We can then transform the MCMC samples back into a JokerSamples instance so we can manipulate and visualize the samples:

[13]:
mcmc_samples = tj.JokerSamples.from_inference_data(prior, trace, data=data)
mcmc_samples = mcmc_samples.wrap_K()

For example, we can make a corner plot of the orbital parameters (I remove any of the parameters we ignored):

[14]:
df = mcmc_samples.tbl.to_pandas()
df = df.drop(columns=["e", "s", "omega", "ln_posterior", "ln_prior", "ln_likelihood"])

true_P = 1.097195
true_T0 = 2457780.8373
true_M0 = (2 * np.pi * (true_T0 - data.t_ref.tcb.jd) / true_P) % (2 * np.pi) - (
    2 * np.pi
)
_ = corner.corner(df, truths=[true_P, true_M0, 210, 32.0])
WARNING:root:Pandas support in corner is deprecated; use ArviZ directly
../_images/examples_Strader-circular-only_25_1.png

We can also use the median MCMC sample to fold the data and plot residuals relative to our inferred RV model:

[15]:
fig, axes = plt.subplots(2, 1, figsize=(6, 8), sharex=True)

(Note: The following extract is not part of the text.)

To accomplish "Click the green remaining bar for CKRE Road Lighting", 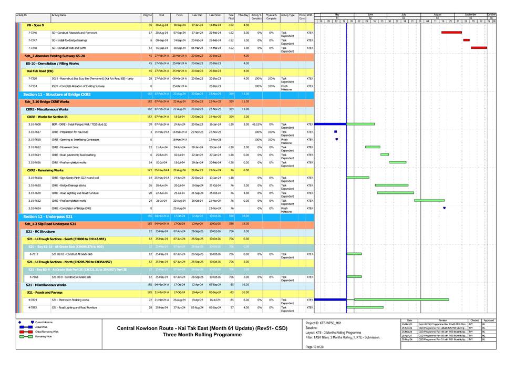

_ = tj.plot_phase_fold(mcmc_samples.mean(), data, ax=axes[0], add_labels=False)
_ = tj.plot_phase_fold(mcmc_samples.mean(), data, ax=axes[1], residual=True)

for ax in axes:
    ax.set_ylabel(f"RV [{data.rv.unit:latex_inline}]")

axes[1].axhline(0, zorder=-10, color="tab:green", alpha=0.5)
axes[1].set_ylim(-50, 50)
[15]:
(-50.0, 50.0)
../_images/examples_Strader-circular-only_27_1.png

In the end, it looks like we reproduce the results in Swihart et al. using their data and the new version of The Joker. A success for reproducible science!